Two events are set to take place on the South Coast - one at Scottburgh (Aliwal­ Shoal) and Shelly Beach (Protea Banks) on Saturday, 4 June.

Endorsed by Ugu South Coast Tourism, the Silence of the Sharks and Paddle Out for Sharks initiatives will also celebrate World Oceans Day on 8 June, centred around the theme of ‘healthy oceans, healthy planet’.

“The ocean serves a number of vital purposes, regulating temperature, providing life-giving oxygen and a home to an incredible array of wildlife,” explained Justin Mackrory, CEO Ugu South Coast Tourism.

“To ensure the health of all future generations, we need to ensure that our oceans are protected.”

Mackrory said residents on the South Coast are made aware, on a daily basis, of the beauty of the ocean and the need for its preservation.

“We have some of the best big animal diving in the world,” he explained.

“Aliwal Shoal has been named one of the world’s top 10 dive sites and Protea Banks attracts thousands of international divers every year.
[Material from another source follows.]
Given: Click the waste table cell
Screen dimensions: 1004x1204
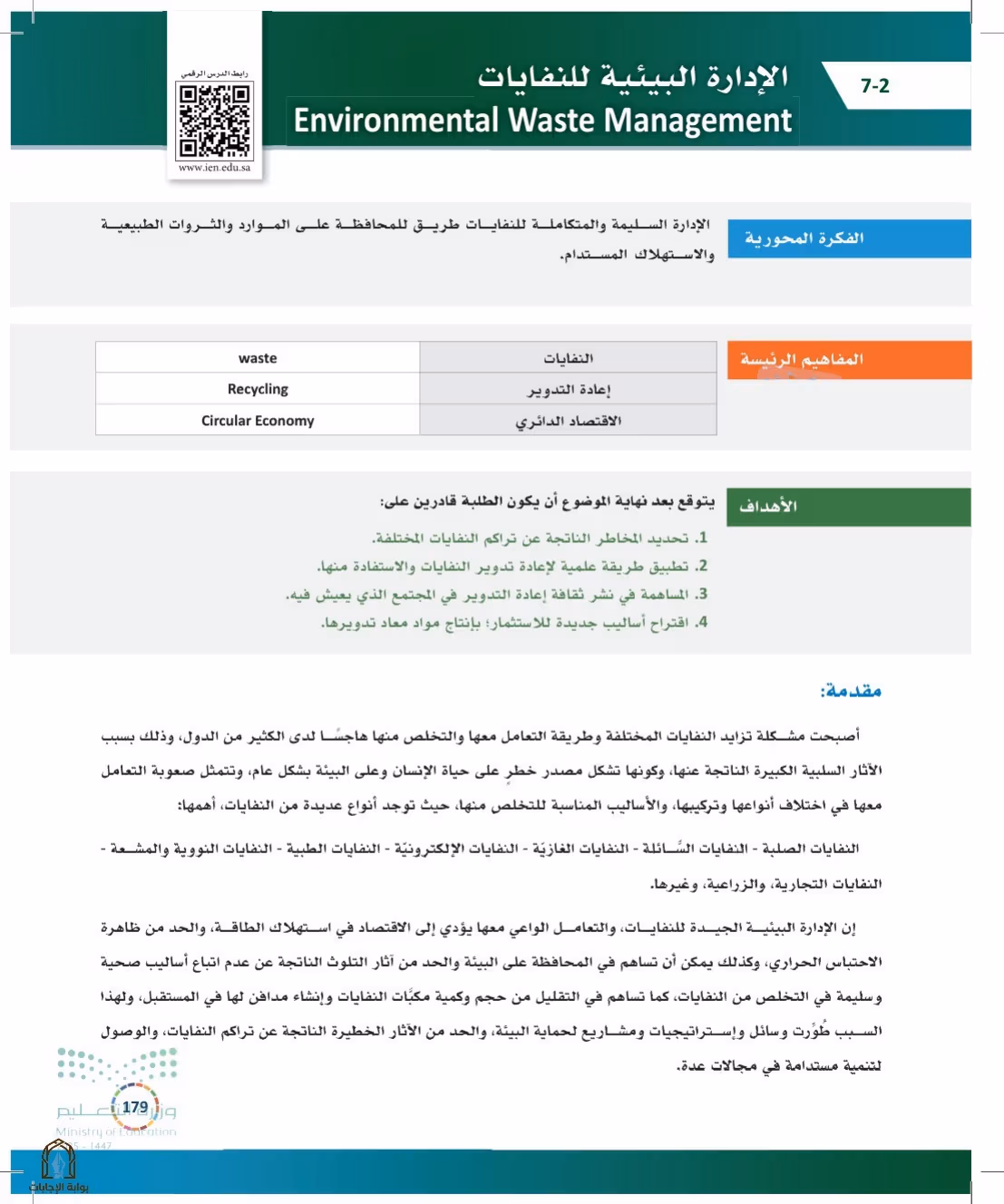Looking at the screenshot, I should point(258,358).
These initiatives coincide with the proposed expansion of the Marine Protected Areas at these two dive sites on the KZN South Coast and play an important part in keeping awareness about our oceans alive and encouraging people to become proactive in the protection of sharks and marine life.”
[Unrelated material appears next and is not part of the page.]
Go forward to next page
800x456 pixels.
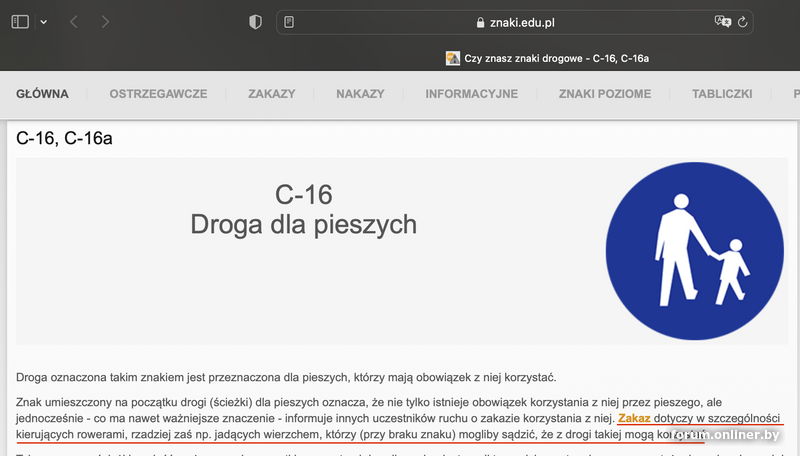click(x=106, y=22)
Paddle Out for Sharks, which was first held at Aliwal Shoal in 2011, is supported by the surfing community, conservationists, anglers, divers, paddle skiers, scientists and all environmentally-concerned individuals.

Following the surfing tradition of ‘paddling out’ in memory of a fallen surfer, the event echoes that spiritual element, highlighting the plight of sharks.

“The Paddle Out for Sharks is proud to co-operate on our fifth annual paddle out in 2016, with Silence of the Sharks at the south coast venues. As a grassroots movement that aims to raise awareness of the plight of sharks, we see a synergy with Silence of the Sharks, who are also trying to provide a ‘voice for sharks’,” said Amanda Barratt, Paddle Out for Sharks organiser.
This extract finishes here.